Ouch. I may not look disabled without the stick, but the idea that at 27 years of age, 44% of the population would not fancy a go is frankly a bit upsetting. I was teasing a friend of mine recently about his match.com technique of speed-flicking through photos before finally deciding that one person’s carefully chosen snapshot of themselves as they think they look best is worth him actually learning their name or working out that their favourite book is something more literary than the Argos catalogue. I asked him (as an illustrative point only!), whether if my profile picture on such a site contained my walking stick, he would even consider me. I respect him hugely for saying ‘no, probably not’ as a response – I would be livid if he lied to save my feelings – but I’m not going to pretend it didn’t hurt. 

The Independent article also makes an important point; how should society assist people to have sexual relationships? Should society have anything to do with it? As a medic, this struck a cord. I’ve never really asked a patient how their condition effects their sex life, (and actually, no medic or therapist has ever asked me). Why? Because often, I’m embarrassed. I can perform a rectal exam on a total stranger, and yet asking whether their sex life is satisfactory is too intimate. And that’s ridiculous, because (and yes, this is coming from a Vicar’s Daughter), SEX IS IMPORTANT. We crave intimacy as human beings. Those few of us who don’t, still needed it to be even be here. Feeling attractive to other people is often a vital part of our identity and feelings of self-worth. When someone is ill, or struggling with mobility or mental health issues, if a simple intervention on our part (such as re-siting a catheter, as the article states) can enable someone to have sex, or some level of intimacy, then it is positively negligent not to act on that. 

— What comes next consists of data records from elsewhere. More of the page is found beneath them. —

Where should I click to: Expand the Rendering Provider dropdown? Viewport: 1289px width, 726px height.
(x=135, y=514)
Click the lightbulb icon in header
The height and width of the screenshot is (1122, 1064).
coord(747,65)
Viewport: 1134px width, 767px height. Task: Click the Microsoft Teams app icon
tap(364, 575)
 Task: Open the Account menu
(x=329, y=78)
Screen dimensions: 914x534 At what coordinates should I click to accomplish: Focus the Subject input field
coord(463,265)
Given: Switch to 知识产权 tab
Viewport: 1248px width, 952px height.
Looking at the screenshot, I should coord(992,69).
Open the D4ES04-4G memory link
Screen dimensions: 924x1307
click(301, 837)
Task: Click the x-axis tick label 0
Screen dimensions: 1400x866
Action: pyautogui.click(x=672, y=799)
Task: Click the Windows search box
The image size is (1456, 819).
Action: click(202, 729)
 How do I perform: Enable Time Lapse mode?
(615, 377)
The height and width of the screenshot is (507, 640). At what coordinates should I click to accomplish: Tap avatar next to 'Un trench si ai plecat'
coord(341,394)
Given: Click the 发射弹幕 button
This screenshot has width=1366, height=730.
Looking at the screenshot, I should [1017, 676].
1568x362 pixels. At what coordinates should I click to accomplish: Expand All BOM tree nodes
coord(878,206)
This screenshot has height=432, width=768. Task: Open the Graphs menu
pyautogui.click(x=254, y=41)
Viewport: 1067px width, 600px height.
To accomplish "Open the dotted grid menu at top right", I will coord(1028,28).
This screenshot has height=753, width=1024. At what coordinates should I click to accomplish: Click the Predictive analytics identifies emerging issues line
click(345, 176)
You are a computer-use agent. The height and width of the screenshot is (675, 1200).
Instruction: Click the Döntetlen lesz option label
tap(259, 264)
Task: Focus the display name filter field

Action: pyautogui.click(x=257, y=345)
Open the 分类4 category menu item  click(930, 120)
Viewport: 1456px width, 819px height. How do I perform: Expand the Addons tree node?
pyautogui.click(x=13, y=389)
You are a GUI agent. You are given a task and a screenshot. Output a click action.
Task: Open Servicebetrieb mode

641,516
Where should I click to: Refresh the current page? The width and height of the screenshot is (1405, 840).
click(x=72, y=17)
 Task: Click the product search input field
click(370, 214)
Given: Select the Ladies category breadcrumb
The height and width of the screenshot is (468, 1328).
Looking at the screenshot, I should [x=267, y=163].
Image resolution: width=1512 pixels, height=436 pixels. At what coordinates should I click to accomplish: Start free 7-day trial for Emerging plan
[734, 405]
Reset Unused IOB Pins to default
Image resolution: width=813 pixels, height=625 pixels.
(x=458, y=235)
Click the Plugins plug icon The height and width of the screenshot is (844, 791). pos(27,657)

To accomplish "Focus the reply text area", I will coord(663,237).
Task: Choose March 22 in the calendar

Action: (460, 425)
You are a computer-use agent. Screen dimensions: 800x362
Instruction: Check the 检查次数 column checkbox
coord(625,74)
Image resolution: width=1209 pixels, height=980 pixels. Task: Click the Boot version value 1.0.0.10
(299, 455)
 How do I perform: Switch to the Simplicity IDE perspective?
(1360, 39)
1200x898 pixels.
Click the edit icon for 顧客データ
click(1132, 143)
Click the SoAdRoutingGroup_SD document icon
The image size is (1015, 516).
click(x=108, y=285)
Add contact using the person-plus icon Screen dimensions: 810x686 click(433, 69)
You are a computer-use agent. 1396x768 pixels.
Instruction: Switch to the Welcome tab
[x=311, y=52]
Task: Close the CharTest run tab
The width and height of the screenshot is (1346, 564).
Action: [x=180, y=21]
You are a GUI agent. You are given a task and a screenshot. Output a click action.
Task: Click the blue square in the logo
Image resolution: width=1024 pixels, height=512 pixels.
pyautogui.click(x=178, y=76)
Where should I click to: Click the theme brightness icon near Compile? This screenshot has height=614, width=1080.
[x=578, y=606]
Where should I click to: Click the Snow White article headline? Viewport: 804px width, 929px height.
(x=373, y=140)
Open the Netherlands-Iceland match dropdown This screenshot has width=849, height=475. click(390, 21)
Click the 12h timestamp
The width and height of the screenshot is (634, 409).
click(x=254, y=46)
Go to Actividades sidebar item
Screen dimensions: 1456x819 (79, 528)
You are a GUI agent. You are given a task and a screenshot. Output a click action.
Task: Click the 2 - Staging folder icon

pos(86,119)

Relationships come under strain when disability rears its wonky head. The intricate balance created between two people can be turned upside down as one person feels like a burden and the other under pressure to help them. Remove their sex life too, and what hope does that couple have? Some undoubtedly manage it, but it can’t be easy. I, and no doubt many other professionals, need to be comfortable asking about sex, not only in disability, but in other forms of ill health. It’s a vital part of the job, and one that could potentially save relationships, and even lives. 

So medics; ask about sex. Maybe don’t open with it(!), but don’t assume that a) everything’s fine or that b) that part of a patient’s brain magically turns off when their life changes. Even if everything is fine, by normalising asking and talking about it, you’re reinforcing a key point not only to your patient, but to society; ill and disabled people can, should, and want to have sex, just like everyone else.